■ Records:
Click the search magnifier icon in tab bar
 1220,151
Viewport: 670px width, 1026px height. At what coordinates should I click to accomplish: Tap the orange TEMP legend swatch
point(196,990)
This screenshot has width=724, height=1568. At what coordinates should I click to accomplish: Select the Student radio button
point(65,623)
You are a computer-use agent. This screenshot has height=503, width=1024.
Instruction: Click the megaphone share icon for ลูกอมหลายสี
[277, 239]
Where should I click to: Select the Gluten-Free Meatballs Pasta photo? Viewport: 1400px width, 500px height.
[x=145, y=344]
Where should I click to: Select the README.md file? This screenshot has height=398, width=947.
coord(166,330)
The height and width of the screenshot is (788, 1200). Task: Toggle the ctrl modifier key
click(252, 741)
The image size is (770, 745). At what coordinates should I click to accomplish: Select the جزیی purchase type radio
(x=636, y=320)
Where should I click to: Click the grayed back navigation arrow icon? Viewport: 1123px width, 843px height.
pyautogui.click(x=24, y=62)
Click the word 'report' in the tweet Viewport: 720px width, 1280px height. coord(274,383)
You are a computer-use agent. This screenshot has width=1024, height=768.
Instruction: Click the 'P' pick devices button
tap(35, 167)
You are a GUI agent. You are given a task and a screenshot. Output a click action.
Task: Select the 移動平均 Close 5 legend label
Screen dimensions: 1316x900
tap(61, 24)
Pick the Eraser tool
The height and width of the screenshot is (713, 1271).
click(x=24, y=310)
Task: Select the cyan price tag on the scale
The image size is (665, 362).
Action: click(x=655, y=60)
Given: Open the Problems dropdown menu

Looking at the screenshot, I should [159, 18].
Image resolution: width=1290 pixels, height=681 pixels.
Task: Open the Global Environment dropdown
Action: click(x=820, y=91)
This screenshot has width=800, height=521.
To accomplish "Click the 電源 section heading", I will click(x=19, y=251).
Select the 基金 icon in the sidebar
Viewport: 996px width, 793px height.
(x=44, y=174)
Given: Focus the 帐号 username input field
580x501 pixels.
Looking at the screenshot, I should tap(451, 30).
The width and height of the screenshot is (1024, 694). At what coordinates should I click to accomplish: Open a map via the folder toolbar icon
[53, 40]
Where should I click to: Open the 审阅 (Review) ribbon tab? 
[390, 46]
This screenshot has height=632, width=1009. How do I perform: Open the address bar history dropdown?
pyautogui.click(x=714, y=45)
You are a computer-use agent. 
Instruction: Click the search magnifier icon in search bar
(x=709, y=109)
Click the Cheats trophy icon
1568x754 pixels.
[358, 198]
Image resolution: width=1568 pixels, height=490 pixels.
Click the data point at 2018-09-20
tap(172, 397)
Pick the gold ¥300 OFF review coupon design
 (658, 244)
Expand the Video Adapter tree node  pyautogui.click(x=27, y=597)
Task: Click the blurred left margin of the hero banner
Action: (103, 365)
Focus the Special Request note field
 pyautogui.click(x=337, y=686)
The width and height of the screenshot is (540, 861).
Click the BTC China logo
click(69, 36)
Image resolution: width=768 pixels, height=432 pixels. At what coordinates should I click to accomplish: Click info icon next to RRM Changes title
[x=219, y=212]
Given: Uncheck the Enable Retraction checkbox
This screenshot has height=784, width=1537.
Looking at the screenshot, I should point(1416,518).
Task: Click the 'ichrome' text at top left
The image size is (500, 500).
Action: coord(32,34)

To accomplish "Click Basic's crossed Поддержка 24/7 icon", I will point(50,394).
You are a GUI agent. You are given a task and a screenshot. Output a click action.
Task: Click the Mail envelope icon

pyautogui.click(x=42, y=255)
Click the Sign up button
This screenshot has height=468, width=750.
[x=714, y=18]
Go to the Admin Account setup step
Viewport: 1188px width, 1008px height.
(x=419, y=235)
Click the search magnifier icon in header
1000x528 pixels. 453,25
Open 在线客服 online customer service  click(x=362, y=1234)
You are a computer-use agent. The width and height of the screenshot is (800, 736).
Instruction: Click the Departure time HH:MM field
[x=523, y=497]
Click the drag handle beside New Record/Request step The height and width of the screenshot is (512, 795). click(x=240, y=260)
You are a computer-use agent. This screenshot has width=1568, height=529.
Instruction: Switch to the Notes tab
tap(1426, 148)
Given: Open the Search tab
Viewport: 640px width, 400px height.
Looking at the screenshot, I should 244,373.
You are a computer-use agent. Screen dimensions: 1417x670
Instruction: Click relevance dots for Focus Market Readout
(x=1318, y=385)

■ Your assignment:
Exactly reproduce the lines beginning with the one that contains "This screenshot has height=784, width=1537." and ending with the last line of the material, both included. Leave out everything else.

■ Exercise solution:
This screenshot has height=784, width=1537.
Looking at the screenshot, I should point(1416,518).
Task: Click the 'ichrome' text at top left
The image size is (500, 500).
Action: coord(32,34)

To accomplish "Click Basic's crossed Поддержка 24/7 icon", I will point(50,394).
You are a GUI agent. You are given a task and a screenshot. Output a click action.
Task: Click the Mail envelope icon

pyautogui.click(x=42, y=255)
Click the Sign up button
This screenshot has height=468, width=750.
[x=714, y=18]
Go to the Admin Account setup step
Viewport: 1188px width, 1008px height.
(x=419, y=235)
Click the search magnifier icon in header
1000x528 pixels. 453,25
Open 在线客服 online customer service  click(x=362, y=1234)
You are a computer-use agent. The width and height of the screenshot is (800, 736).
Instruction: Click the Departure time HH:MM field
[x=523, y=497]
Click the drag handle beside New Record/Request step The height and width of the screenshot is (512, 795). click(x=240, y=260)
You are a computer-use agent. This screenshot has width=1568, height=529.
Instruction: Switch to the Notes tab
tap(1426, 148)
Given: Open the Search tab
Viewport: 640px width, 400px height.
Looking at the screenshot, I should 244,373.
You are a computer-use agent. Screen dimensions: 1417x670
Instruction: Click relevance dots for Focus Market Readout
(x=1318, y=385)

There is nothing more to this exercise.